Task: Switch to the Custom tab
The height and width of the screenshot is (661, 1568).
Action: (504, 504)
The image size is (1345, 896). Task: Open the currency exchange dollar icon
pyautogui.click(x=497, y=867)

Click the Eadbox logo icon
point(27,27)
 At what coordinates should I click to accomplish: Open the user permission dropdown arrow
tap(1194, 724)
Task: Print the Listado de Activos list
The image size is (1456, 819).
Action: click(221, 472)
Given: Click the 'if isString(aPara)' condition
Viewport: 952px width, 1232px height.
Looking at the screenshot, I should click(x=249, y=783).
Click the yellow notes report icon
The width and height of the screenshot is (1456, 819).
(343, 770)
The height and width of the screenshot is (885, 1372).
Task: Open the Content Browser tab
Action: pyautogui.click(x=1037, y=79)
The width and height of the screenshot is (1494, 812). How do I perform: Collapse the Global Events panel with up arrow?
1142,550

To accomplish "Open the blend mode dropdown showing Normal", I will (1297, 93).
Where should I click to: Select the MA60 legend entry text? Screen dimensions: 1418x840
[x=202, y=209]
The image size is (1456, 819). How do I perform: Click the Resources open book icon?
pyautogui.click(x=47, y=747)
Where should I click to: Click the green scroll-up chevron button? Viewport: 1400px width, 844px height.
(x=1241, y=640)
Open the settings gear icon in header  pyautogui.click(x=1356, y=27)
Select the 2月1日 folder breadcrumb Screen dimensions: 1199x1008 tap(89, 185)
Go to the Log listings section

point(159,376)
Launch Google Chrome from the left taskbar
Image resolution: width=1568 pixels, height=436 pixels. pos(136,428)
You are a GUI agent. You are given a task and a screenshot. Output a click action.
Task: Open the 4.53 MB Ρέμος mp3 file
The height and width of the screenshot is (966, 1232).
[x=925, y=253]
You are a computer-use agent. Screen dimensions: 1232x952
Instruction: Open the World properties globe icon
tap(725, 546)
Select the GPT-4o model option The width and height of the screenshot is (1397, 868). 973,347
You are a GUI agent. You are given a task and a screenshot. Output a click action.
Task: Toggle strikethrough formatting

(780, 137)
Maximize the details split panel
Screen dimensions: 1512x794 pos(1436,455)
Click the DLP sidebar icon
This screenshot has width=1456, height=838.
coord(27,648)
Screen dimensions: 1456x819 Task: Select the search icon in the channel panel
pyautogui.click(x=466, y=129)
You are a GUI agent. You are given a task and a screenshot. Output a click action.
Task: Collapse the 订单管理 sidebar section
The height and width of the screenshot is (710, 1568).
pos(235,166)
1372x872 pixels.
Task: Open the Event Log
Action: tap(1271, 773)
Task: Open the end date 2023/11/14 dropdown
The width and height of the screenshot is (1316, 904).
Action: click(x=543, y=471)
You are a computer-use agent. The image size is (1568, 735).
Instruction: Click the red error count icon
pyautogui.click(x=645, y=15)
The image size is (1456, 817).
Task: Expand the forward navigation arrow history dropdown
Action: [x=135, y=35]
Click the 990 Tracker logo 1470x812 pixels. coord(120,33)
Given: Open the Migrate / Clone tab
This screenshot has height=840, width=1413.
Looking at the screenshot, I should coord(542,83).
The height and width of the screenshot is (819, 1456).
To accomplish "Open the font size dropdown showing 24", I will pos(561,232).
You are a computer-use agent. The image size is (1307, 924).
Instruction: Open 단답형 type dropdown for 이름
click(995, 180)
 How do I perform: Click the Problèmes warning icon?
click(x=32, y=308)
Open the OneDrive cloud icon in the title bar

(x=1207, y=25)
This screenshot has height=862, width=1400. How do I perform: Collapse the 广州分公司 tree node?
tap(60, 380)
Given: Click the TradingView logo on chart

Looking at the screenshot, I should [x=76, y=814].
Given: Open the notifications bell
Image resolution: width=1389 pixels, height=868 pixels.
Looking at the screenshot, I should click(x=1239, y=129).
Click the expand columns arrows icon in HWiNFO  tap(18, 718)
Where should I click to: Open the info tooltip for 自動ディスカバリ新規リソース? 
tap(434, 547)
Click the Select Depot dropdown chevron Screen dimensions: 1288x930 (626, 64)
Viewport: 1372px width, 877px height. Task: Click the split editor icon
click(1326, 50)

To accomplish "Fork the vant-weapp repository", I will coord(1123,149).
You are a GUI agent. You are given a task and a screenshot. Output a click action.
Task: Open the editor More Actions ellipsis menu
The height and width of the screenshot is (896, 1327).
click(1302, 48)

- [DIRECTIONS] Look through the entries, and return every line that the word "computer" appears in.

- [SOLUTION TO THIS EXERCISE]
You are a computer-use agent. Screen dimensions: 1232x952
You are a computer-use agent. The image size is (1568, 735).
You are a computer-use agent. The image size is (1307, 924).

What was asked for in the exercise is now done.